***** The records
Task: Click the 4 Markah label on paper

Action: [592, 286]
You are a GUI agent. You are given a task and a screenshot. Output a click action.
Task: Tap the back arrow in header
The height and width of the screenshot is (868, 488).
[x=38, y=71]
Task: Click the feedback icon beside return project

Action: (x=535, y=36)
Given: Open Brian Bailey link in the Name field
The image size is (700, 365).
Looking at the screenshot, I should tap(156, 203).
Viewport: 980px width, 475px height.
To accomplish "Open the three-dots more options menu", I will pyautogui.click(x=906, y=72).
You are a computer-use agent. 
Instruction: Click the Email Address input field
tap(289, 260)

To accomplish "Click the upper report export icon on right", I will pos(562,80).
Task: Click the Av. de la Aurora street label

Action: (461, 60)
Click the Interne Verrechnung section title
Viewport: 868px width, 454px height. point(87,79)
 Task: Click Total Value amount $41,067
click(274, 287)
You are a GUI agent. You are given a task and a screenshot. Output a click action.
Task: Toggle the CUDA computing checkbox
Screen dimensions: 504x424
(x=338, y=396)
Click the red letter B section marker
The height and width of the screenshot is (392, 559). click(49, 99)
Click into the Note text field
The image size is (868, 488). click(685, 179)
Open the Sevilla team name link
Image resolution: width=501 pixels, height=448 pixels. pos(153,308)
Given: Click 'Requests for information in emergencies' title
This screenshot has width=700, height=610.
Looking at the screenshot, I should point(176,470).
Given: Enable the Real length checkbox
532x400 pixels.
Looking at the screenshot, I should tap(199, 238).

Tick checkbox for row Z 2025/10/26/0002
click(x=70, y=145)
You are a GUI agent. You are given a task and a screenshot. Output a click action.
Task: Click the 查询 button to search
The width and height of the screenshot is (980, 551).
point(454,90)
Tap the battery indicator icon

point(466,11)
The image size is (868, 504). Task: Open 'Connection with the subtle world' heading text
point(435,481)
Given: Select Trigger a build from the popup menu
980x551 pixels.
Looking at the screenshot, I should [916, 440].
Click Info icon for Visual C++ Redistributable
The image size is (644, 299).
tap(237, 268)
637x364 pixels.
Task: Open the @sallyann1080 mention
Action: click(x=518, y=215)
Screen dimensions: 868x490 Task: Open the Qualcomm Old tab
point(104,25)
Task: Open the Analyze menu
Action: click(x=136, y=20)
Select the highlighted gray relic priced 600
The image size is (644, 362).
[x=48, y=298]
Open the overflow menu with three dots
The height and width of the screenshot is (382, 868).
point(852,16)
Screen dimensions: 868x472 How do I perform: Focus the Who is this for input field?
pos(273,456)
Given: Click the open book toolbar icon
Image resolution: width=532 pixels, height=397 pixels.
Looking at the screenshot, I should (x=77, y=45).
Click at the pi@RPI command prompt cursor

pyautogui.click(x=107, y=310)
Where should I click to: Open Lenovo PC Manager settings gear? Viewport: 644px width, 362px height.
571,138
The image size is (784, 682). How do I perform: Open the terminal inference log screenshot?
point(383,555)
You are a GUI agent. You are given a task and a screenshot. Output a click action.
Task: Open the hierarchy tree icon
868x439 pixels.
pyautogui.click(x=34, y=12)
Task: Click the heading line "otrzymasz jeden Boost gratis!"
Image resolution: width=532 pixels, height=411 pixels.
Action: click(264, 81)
**********
__Problem requirements__. Retype the data. Keep every word as it stands.

__Answer below__.
Task: Click the 4 Markah label on paper

Action: [592, 286]
You are a GUI agent. You are given a task and a screenshot. Output a click action.
Task: Tap the back arrow in header
The height and width of the screenshot is (868, 488).
[x=38, y=71]
Task: Click the feedback icon beside return project

Action: (x=535, y=36)
Given: Open Brian Bailey link in the Name field
The image size is (700, 365).
Looking at the screenshot, I should tap(156, 203).
Viewport: 980px width, 475px height.
To accomplish "Open the three-dots more options menu", I will pyautogui.click(x=906, y=72).
You are a computer-use agent. 
Instruction: Click the Email Address input field
tap(289, 260)

To accomplish "Click the upper report export icon on right", I will pos(562,80).
Task: Click the Av. de la Aurora street label

Action: (461, 60)
Click the Interne Verrechnung section title
Viewport: 868px width, 454px height. point(87,79)
 Task: Click Total Value amount $41,067
click(274, 287)
You are a GUI agent. You are given a task and a screenshot. Output a click action.
Task: Toggle the CUDA computing checkbox
Screen dimensions: 504x424
(x=338, y=396)
Click the red letter B section marker
The height and width of the screenshot is (392, 559). click(49, 99)
Click into the Note text field
The image size is (868, 488). click(685, 179)
Open the Sevilla team name link
Image resolution: width=501 pixels, height=448 pixels. pos(153,308)
Given: Click 'Requests for information in emergencies' title
This screenshot has width=700, height=610.
Looking at the screenshot, I should point(176,470).
Given: Enable the Real length checkbox
532x400 pixels.
Looking at the screenshot, I should tap(199, 238).

Tick checkbox for row Z 2025/10/26/0002
click(x=70, y=145)
You are a GUI agent. You are given a task and a screenshot. Output a click action.
Task: Click the 查询 button to search
The width and height of the screenshot is (980, 551).
point(454,90)
Tap the battery indicator icon

point(466,11)
The image size is (868, 504). Task: Open 'Connection with the subtle world' heading text
point(435,481)
Given: Select Trigger a build from the popup menu
980x551 pixels.
Looking at the screenshot, I should [916, 440].
Click Info icon for Visual C++ Redistributable
The image size is (644, 299).
tap(237, 268)
637x364 pixels.
Task: Open the @sallyann1080 mention
Action: click(x=518, y=215)
Screen dimensions: 868x490 Task: Open the Qualcomm Old tab
point(104,25)
Task: Open the Analyze menu
Action: click(x=136, y=20)
Select the highlighted gray relic priced 600
The image size is (644, 362).
[x=48, y=298]
Open the overflow menu with three dots
The height and width of the screenshot is (382, 868).
point(852,16)
Screen dimensions: 868x472 How do I perform: Focus the Who is this for input field?
pos(273,456)
Given: Click the open book toolbar icon
Image resolution: width=532 pixels, height=397 pixels.
Looking at the screenshot, I should (x=77, y=45).
Click at the pi@RPI command prompt cursor

pyautogui.click(x=107, y=310)
Where should I click to: Open Lenovo PC Manager settings gear? Viewport: 644px width, 362px height.
571,138
The image size is (784, 682). How do I perform: Open the terminal inference log screenshot?
point(383,555)
You are a GUI agent. You are given a task and a screenshot. Output a click action.
Task: Open the hierarchy tree icon
868x439 pixels.
pyautogui.click(x=34, y=12)
Task: Click the heading line "otrzymasz jeden Boost gratis!"
Image resolution: width=532 pixels, height=411 pixels.
Action: click(264, 81)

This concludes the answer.